» **TEXTE À L'ÉTUDE**:
Ottawa (Ontario), le 19 mars 1999

EN PRÉSENCE DE Mme LE JUGE SHARLOW

Entre :

     VELUPILLAI PUSHPANATHAN,

     demandeur,

     - et -

     LE MINISTRE DE LA CITOYENNETÉ ET DE L'IMMIGRATION,

     défendeur.

     ORDONNANCE

     La demande de contrôle judiciaire est accueillie. La décision de la section d'appel de refuser l'autorisation est annulée. La demande de réouverture de l'appel est renvoyée à la section d'appel pour réexamen par un tribunal de composition différente.

                                 Karen R. Sharlow

                            

                             Juge

Traduction certifiée conforme

Laurier Parenteau, LL. L.

     Date : 19990319

     Dossier : IMM-1573-98

Entre :

     VELUPILLAI PUSHPANATHAN,

     demandeur,

     - et -

     LE MINISTRE DE LA CITOYENNETÉ ET DE L'IMMIGRATION,

     défendeur.

     MOTIFS DE L'ORDONNANCE

LE JUGE SHARLOW

[1]      Il s'agit d'une demande de contrôle judiciaire de la décision de la section d'appel de la Commission de l'immigration et du statut de réfugié en date du 12 mars 1998 dans laquelle la demande présentée par le demandeur pour rouvrir un appel contre une mesure d'expulsion était refusée.

[2]      Le demandeur est arrivé au Canada en 1985. Il est devenu résident permanent en 1987. En août 1988, il a été déclaré coupable d'une grave infraction liée au trafic de la drogue et condamné à huit ans d'emprisonnement. Il a obtenu sa libération conditionnelle en 1991. La même année, il s'est marié. Il n'y a pas de preuve qu'il a manqué aux conditions de sa libération conditionnelle ni qu'il a poursuivi ses activités criminelles. Sa peine d'emprisonnement s'est terminée en 1996. Il travaille depuis sa libération. Sa femme et ses trois enfants sont complètement à sa charge.

[3]      Le demandeur a aussi présenté une revendication du statut de réfugié qui n'a pas encore fait l'objet d'une décision. Cette procédure a été exceptionnellement longue en raison d'un appel interjeté à la Cour suprême du Canada sur un point de droit : voir l'arrêt Pushpanathan c. Canada (Ministre de la Citoyenneté et de l'Immigration), [1998] 1 R.C.S. 982 et [1998] 1 R.C.S. 1222.

» **SÉRIE D'EXERCICES**:
A) D'après le jugement, en quelle année le demandeur est-il devenu résident permanent ?
B) Recopiez le passage du jugement compris entre "[2]      Le demandeur" et "à sa charge.", bornes incluses, en remplaçant "Sa femme" par "Son épouse".
C) Rédigez la suite du jugement, en commençant après sa dernière phrase.

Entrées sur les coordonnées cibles
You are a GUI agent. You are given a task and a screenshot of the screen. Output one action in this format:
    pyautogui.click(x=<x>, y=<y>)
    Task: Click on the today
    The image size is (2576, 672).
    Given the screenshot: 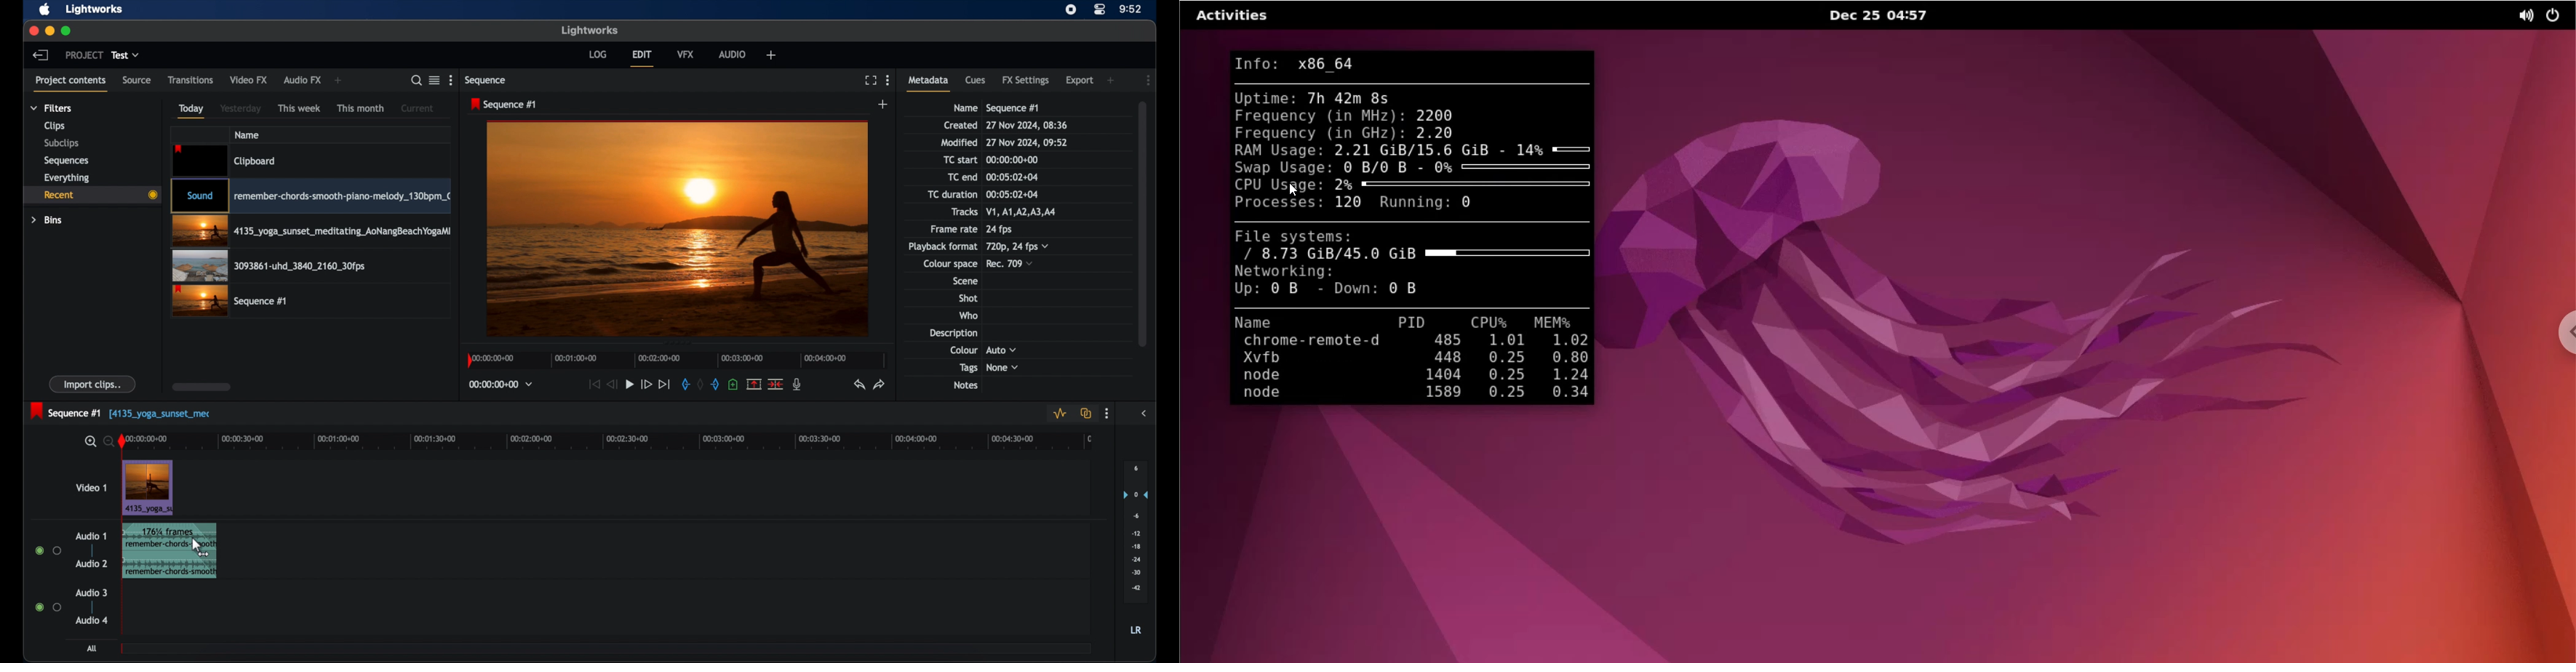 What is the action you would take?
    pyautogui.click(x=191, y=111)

» **RÉSULTATS PAR EXERCICE**:
A) En 1987.

B)
[2]      Le demandeur est arrivé au Canada en 1985. Il est devenu résident permanent en 1987. En août 1988, il a été déclaré coupable d'une grave infraction liée au trafic de la drogue et condamné à huit ans d'emprisonnement. Il a obtenu sa libération conditionnelle en 1991. La même année, il s'est marié. Il n'y a pas de preuve qu'il a manqué aux conditions de sa libération conditionnelle ni qu'il a poursuivi ses activités criminelles. Sa peine d'emprisonnement s'est terminée en 1996. Il travaille depuis sa libération. Son épouse et ses trois enfants sont complètement à sa charge.

C)
[4]      La mesure d'expulsion qui est l'origine de la présente instance a été prise le 22 juin 1992. C'est une mesure conditionnelle, fondée sur le paragraphe 32.1(2) de la Loi sur l'immigration, qui a été prise parce que le demandeur est visé au sous-alinéa 27(1)d)(i) de la Loi, c'est-à-dire un résident permanent qui a été déclaré coupable d'une infraction prévue par une loi fédérale punissable d'une peine d'emprisonnement de plus de six mois.

[5]      La mesure d'expulsion conditionnelle a fait l'objet d'un appel devant la section d'appel de la Commission de l'immigration et du statut de réfugié aux termes du paragraphe 70(1). Cette disposition confère à la section d'appel une " compétence en equity " du fait qu'elle peut accueillir l'appel au motif que " eu égard aux circonstances particulières de l'espèce, [la personne ne devrait pas être renvoyée] du Canada ".

[6]      L'appel a été rejeté en 1993. La décision n'a pas été motivée par écrit parce qu'il n'était pas nécessaire de fournir des motifs à l'intérieur de la période réglementaire.

[7]      Le dossier indique que la section d'appel a été saisie d'éléments de preuve établissant des faits ayant trait à la condamnation de 1988 et à la libération conditionnelle accordée en 1991, de même que l'absence d'activité criminelle ou de violation des conditions de la libération conditionnelle, abstraction faite de la condamnation de 1988. La section d'appel était également au courant que le demandeur était marié et avait, à cette époque, un enfant de trois mois et demi. La preuve indiquait également que l'épouse du demandeur était sur le point de reprendre le travail après son congé de maternité et que le demandeur travaillait à plein temps.

[8]      Le 22 janvier 1998, le demandeur a demandé la réouverture de son appel au motif qu'il y avait des preuves de sa réadaptation et du fait qu'il était soutien de famille, qui n'étaient pas et n'auraient pas pu être à la disposition de la section d'appel en 1993. Cette demande de réexamen présentée en 1998 avait pour but de déposer devant la section d'appel des éléments de preuve visant à établir la bonne conduite du demandeur pendant cinq autres années, le maintien d'un emploi rémunéré et le fait que son épouse et ses trois enfants, dont deux sont nés après 1993, étaient à sa charge. Dans une demande de réouverture, la section d'appel peut examiner des éléments de preuve portant sur des événements qui se sont produits après le règlement de l'appel.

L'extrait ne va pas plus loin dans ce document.